Basal Encephalocele Associated with Teratoma; Pathogenesis and Management, Case Report


Shima Shahjouei 1 , Farideh Nejat 2 , * , Mostafa Khashab 3

How to Cite: Shahjouei S, Nejat F, Khashab M. Basal Encephalocele Associated with Teratoma; Pathogenesis and Management, Case Report, Iran J Pediatr. 2013 ; 23(2):241-242.


Iranian Journal of Pediatrics: 23 (2); 241-242
Published Online: December 05, 2012
Article Type: Letter
Received: June 21, 2012
Accepted: October 31, 2012



Encephaloceles are rare entities presenting as protrusion of intracranial structures through a defect in the skull[1,2]. Teratomas, tumors with the potential of giving rise to all three germ cell layers, are other rare entities which can involve the intracranial components. Here we describe a patient with basal encephalocele associated with teratoma.
A 9-month-old girl was referred to the neurosurgical department due to small frontal mass since birth and progressive hypertelorism. On examination she had a bifid nose, prominent hypertelorism and small midline mass covered by abnormal skin and small thick hairs (Fig 1).
She was normal in developmental status. Brain magnetic resonance imaging showed normal brain but nonhomogenous anterior fossa mass. Computed tomography scan confirmed a small hole in proximal portion of nasal bone, associated with a nonhomogenous mass between the two right and left ethmoidal sinuses that seemed to be in continuity with extracranial mass descending through the nasal bone defect (Fig. 1).
Surgery was performed through bifrontal craniotomy.  The nasal small defect contained a lipomatous tissue that traversed the bone defect to intracranial space and was going to anterior fossa intradurally to reach the basal mass. There was a 2×2 cm bone and dural defect in the anterior fossa, around foramen caecum, which was filled with basal mass (Fig. 2).
The mass contained soft tissue and cartilaginous material that invaginated into nasal cavity and displaced both ethmoidal sinuses

Fig. 1: A: Photograph of the patient shows hypertelorism, small midline mass associated with nasal pole widening. B: Brain CT scan reveals a small hole in the proximal portion of nasal bone. C: The mass is located between two ethmoidal sinuses displacing two sinuses laterally.
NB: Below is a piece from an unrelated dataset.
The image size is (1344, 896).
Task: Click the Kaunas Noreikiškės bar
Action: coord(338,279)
laterally which was en bloc resected. The dural defect   was   repaired   with   pericranium   patch graft and the basal bone defect was covered with bone harvested from posterior part of craniotomy. Pathological examination of the surgical specimen revealed a variety of tissues including neural tissue, muscle, cartilage, adipose tissue, vascular structures, and respiratory epithelium diagnosed as mature teratoma. The postoperative period was uneventful. She had regular follow up and now one year after surgery, she has normal development and growth without recurrence of the tumor or progression of her hypertelorism.
Teratoma is the most frequent congenital tumor with early presentation at birth[3]. Head and neck teratomas account for 2-9% of all teratomas[2].
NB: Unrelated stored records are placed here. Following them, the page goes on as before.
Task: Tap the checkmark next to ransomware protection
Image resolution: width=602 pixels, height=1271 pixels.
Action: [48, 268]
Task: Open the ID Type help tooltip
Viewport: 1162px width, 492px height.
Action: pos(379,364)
Fig. 2: Intraoperative photography confirms the basal mass which was in continuity with nasal mass (black line) and displaced two ethmoidal cells laterally

Our patient had an anterior encephalocele accompanied   by   teratoma.   According   to   our extensive literature review, this association was very rarely reported so far[2,4].
Several hypotheses had been suggested to describe the pathogenesis of encephaloceles or teratomas but association of two entities cannot be simply explained by these models. Enrolment of tissue induction through different steps of embryogenesis and neurolation has been suggested in the pathogenesis. Migration and differentiation of neural crest cells affect greatly the fate of other cells and interrupted migration[5,6]. Human neural crest cells develop late at the first month of embryonic period and give rise to neurons and glial cells of peripheral nervous system, meninges, dermis, bone, cartilage and some other tissues[7]. Failure of neural crest cells migration, by interrupting this induction effect and preventing correctly cell differentiation can result in major structural defects like encephalocele. Surprisingly, human neural crest cells have the characteristic of uncommitted stem cells due to highly similar molecular profile to pluripotent embryonic stem cells. On this basis, neural crest cells can be able to produce tumors consisting of three germ layers, commonly called teratomas[7]. However, by this hypothesis we would expect higher incidence of encephaloceles containing teratomas. This controversy might be solved by assuming that formation of these two entities needs defect in early stages of differentiation, resulting in defective development of other structures and putting the embryo in the risk of prenatal death.
The other hypothesis can be interpositioning of teratomatous cells in the tissue producing the future skull that makes bone defect and subsequently encephalocele[4].
The impact of basal encephaloceles on the surrounding tissues develops hypertelorism which progresses rapidly during first years of life. Early surgical correction of this abnormality can stop or even prevent hypertelorism.